To be done: Copy out the lines below word for word, from the first one up to and including the line with "[x=213, y=400]", and stop there.

─── Data supplied

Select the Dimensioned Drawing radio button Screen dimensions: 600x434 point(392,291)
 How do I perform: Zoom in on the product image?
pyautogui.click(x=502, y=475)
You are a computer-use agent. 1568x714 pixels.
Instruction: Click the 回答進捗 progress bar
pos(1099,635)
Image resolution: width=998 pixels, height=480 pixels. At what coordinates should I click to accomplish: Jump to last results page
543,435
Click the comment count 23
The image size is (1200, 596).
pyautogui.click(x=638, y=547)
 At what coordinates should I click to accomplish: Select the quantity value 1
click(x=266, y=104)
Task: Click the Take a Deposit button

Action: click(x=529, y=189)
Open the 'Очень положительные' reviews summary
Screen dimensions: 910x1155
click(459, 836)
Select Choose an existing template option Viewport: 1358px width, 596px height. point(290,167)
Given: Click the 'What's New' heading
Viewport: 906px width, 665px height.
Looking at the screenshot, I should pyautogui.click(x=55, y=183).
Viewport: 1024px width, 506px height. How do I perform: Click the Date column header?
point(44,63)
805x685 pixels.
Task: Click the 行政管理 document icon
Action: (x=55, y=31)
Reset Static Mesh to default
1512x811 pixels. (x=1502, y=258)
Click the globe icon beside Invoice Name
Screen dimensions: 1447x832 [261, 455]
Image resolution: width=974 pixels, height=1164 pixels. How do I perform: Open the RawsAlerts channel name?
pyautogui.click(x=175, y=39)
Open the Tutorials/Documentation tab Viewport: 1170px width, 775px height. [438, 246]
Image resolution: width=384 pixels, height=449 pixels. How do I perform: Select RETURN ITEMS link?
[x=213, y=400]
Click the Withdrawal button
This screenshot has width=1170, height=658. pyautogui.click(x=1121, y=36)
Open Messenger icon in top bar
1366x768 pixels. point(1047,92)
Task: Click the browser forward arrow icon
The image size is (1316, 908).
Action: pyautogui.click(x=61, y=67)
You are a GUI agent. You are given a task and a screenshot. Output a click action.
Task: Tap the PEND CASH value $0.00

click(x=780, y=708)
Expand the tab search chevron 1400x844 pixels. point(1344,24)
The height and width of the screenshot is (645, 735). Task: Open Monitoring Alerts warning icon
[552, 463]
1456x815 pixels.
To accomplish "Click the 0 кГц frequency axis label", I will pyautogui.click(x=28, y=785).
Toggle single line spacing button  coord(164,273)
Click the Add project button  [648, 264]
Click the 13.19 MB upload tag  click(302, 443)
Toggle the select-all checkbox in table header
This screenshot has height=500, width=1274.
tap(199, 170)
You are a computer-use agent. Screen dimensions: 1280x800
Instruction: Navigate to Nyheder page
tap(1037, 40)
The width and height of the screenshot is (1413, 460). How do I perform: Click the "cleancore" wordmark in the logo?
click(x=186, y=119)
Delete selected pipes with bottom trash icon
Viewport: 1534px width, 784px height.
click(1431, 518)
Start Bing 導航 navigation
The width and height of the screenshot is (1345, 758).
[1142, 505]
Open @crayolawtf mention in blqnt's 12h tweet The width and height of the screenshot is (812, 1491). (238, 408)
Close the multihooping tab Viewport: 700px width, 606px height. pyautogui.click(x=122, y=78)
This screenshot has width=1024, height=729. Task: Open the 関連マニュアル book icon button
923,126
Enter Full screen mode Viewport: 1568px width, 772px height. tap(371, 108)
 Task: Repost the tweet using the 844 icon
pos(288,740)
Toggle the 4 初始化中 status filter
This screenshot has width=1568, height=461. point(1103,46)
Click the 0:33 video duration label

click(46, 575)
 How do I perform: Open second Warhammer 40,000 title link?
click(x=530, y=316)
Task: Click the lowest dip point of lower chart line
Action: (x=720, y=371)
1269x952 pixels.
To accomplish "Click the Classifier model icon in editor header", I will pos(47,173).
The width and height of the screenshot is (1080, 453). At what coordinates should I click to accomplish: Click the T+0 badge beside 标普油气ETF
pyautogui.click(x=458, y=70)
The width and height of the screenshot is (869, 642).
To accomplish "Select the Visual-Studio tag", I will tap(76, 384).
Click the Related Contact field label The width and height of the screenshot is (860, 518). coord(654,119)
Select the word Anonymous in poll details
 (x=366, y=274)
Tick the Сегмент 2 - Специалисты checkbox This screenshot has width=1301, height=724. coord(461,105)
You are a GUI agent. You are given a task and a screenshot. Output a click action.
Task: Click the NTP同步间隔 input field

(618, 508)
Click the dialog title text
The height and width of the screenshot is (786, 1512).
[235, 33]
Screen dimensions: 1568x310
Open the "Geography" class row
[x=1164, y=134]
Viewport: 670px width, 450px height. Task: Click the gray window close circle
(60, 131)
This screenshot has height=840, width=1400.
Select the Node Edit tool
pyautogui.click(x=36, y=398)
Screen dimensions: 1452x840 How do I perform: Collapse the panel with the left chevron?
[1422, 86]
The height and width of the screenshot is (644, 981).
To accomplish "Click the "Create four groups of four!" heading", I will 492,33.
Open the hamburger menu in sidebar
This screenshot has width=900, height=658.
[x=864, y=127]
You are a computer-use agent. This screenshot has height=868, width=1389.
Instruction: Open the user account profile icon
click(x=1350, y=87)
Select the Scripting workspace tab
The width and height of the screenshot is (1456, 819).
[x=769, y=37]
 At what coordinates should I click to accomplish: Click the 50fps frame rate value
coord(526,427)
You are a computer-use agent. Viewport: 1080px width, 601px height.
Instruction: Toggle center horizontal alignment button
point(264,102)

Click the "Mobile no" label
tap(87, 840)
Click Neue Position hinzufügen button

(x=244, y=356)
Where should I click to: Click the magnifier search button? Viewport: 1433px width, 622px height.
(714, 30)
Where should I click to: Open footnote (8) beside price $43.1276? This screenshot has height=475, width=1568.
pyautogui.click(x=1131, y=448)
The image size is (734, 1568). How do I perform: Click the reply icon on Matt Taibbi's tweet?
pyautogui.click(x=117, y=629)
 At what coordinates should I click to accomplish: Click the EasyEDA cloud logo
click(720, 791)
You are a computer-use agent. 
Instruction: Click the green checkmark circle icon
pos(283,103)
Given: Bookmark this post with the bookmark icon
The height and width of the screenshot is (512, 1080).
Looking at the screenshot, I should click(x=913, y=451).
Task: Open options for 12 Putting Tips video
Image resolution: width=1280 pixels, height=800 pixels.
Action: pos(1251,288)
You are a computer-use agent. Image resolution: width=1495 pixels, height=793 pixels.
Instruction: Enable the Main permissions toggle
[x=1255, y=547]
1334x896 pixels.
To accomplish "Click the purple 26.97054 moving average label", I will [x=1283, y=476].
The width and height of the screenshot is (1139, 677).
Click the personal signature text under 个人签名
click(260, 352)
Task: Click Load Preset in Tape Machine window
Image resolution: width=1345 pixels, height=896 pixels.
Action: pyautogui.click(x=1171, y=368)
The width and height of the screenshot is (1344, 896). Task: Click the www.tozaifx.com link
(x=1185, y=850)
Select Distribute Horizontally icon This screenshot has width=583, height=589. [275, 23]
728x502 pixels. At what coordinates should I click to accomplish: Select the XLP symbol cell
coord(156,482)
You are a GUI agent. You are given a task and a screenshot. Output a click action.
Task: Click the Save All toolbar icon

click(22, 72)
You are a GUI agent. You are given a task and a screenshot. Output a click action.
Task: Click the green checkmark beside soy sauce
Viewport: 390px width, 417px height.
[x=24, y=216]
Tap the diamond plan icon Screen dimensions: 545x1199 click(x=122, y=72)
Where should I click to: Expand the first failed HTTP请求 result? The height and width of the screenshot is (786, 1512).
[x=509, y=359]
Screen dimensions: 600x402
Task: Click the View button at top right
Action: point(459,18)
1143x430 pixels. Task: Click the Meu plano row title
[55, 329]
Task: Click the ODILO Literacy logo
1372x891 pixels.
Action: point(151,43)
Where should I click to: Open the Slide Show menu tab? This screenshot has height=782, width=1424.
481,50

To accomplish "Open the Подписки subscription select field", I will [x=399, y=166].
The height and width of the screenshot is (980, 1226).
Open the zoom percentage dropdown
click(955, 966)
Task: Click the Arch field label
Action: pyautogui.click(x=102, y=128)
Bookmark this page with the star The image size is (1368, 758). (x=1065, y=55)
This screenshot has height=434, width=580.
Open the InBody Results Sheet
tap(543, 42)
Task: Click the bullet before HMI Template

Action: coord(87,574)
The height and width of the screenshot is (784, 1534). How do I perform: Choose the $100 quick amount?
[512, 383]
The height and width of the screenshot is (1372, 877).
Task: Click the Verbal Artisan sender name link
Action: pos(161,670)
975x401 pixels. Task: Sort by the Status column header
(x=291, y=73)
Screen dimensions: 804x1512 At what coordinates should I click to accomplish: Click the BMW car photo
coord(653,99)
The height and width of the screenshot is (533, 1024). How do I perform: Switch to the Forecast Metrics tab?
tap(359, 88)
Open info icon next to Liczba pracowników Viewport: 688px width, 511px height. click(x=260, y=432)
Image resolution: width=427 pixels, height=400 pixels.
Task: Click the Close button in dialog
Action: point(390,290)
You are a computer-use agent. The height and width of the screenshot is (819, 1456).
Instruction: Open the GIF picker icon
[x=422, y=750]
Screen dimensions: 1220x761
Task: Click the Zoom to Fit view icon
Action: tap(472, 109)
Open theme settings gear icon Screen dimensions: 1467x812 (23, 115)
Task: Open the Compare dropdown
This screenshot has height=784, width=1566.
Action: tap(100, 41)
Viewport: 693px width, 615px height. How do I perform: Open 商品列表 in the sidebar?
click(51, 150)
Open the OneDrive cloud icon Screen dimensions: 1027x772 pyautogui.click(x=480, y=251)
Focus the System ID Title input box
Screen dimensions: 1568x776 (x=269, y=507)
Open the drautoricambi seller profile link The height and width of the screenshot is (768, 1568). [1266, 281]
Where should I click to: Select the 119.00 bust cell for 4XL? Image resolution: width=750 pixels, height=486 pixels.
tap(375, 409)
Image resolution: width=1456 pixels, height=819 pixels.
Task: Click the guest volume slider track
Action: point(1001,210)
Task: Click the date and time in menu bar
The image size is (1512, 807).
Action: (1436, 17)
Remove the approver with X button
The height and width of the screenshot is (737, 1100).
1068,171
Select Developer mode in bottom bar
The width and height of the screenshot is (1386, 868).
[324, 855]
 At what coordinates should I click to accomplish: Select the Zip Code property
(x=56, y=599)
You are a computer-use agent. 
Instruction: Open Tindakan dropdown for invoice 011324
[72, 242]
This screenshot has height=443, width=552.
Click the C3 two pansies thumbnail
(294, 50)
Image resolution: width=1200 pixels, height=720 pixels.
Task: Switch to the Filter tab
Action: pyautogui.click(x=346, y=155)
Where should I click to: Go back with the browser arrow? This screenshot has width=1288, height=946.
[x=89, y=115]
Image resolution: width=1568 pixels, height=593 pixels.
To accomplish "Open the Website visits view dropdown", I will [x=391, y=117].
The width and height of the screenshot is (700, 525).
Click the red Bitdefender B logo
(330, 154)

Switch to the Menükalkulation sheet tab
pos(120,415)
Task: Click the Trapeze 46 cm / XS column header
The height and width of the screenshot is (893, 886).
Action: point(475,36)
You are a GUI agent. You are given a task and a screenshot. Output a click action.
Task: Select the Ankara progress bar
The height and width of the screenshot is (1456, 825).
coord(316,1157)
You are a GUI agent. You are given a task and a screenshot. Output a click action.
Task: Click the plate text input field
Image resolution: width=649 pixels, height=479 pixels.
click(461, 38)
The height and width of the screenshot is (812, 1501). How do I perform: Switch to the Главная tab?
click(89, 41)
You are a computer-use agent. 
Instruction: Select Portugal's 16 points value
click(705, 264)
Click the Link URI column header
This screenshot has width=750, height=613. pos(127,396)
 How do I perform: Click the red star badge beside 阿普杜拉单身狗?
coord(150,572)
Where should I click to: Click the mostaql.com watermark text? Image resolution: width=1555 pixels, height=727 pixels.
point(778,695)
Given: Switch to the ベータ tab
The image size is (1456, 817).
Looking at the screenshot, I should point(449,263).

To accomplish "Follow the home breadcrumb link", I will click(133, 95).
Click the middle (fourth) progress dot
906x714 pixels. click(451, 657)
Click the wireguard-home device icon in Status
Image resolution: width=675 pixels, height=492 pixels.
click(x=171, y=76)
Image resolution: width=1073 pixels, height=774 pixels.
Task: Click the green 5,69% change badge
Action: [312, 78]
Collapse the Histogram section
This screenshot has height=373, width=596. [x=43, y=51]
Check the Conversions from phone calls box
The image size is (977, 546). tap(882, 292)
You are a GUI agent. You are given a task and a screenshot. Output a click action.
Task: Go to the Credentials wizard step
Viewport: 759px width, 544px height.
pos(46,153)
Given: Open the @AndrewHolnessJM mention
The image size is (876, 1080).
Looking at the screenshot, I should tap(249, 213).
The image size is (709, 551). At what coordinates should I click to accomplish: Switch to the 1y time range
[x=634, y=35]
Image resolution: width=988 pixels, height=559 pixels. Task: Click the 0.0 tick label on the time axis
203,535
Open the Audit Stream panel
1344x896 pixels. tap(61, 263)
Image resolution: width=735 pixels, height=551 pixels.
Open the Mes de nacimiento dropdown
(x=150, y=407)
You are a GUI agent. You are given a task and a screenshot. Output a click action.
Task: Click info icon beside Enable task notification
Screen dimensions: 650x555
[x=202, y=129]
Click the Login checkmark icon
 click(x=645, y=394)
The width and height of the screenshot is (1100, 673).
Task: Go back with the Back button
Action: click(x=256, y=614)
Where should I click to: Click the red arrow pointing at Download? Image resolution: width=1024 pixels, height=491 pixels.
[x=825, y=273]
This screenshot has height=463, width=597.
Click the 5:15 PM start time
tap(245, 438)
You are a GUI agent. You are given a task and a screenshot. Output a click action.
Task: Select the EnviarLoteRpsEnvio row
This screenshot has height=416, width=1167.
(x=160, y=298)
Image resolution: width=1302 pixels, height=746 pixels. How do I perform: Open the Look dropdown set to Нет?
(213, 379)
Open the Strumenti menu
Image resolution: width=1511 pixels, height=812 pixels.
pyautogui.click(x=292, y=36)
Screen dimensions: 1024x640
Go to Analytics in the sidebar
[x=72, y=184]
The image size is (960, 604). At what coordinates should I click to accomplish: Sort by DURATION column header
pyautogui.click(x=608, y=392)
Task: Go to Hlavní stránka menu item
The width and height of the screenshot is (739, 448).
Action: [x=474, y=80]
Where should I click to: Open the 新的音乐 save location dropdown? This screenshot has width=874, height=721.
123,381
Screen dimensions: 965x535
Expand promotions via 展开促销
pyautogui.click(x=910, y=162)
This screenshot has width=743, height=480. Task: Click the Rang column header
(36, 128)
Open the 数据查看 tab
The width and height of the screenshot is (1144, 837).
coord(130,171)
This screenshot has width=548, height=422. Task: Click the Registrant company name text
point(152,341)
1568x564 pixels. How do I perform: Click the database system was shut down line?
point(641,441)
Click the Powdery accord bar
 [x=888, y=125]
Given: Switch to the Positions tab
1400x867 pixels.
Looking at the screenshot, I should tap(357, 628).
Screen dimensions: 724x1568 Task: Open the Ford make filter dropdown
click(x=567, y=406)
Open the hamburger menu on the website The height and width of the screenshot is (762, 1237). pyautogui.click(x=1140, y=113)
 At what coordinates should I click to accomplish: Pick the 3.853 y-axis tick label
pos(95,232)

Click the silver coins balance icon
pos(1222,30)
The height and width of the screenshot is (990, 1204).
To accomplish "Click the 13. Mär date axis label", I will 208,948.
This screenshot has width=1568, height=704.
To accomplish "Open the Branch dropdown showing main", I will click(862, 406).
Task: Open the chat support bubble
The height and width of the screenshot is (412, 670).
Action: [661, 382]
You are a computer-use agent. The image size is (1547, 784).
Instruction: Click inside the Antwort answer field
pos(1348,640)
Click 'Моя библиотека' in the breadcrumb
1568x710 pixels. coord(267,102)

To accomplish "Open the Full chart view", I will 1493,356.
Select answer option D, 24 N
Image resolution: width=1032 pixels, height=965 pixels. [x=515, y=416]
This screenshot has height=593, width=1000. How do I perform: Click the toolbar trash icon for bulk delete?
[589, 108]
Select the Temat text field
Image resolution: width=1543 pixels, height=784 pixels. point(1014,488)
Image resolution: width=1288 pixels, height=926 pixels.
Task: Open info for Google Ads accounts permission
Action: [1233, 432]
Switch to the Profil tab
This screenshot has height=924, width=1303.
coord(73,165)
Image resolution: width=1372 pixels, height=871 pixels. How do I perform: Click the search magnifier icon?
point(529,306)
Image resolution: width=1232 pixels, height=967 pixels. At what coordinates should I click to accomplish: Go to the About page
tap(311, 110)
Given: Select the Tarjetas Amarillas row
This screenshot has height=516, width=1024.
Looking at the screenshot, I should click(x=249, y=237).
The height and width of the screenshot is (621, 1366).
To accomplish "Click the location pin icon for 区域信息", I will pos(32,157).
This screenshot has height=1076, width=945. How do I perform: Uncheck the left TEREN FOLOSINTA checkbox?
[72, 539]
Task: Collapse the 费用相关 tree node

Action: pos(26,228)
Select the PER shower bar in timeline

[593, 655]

──────

Expected answer:
Select the Dimensioned Drawing radio button Screen dimensions: 600x434 point(392,291)
 How do I perform: Zoom in on the product image?
pyautogui.click(x=502, y=475)
You are a computer-use agent. 1568x714 pixels.
Instruction: Click the 回答進捗 progress bar
pos(1099,635)
Image resolution: width=998 pixels, height=480 pixels. At what coordinates should I click to accomplish: Jump to last results page
543,435
Click the comment count 23
The image size is (1200, 596).
pyautogui.click(x=638, y=547)
 At what coordinates should I click to accomplish: Select the quantity value 1
click(x=266, y=104)
Task: Click the Take a Deposit button

Action: click(x=529, y=189)
Open the 'Очень положительные' reviews summary
Screen dimensions: 910x1155
click(459, 836)
Select Choose an existing template option Viewport: 1358px width, 596px height. point(290,167)
Given: Click the 'What's New' heading
Viewport: 906px width, 665px height.
Looking at the screenshot, I should pyautogui.click(x=55, y=183).
Viewport: 1024px width, 506px height. How do I perform: Click the Date column header?
point(44,63)
805x685 pixels.
Task: Click the 行政管理 document icon
Action: (x=55, y=31)
Reset Static Mesh to default
1512x811 pixels. (x=1502, y=258)
Click the globe icon beside Invoice Name
Screen dimensions: 1447x832 [261, 455]
Image resolution: width=974 pixels, height=1164 pixels. How do I perform: Open the RawsAlerts channel name?
pyautogui.click(x=175, y=39)
Open the Tutorials/Documentation tab Viewport: 1170px width, 775px height. [438, 246]
Image resolution: width=384 pixels, height=449 pixels. How do I perform: Select RETURN ITEMS link?
[x=213, y=400]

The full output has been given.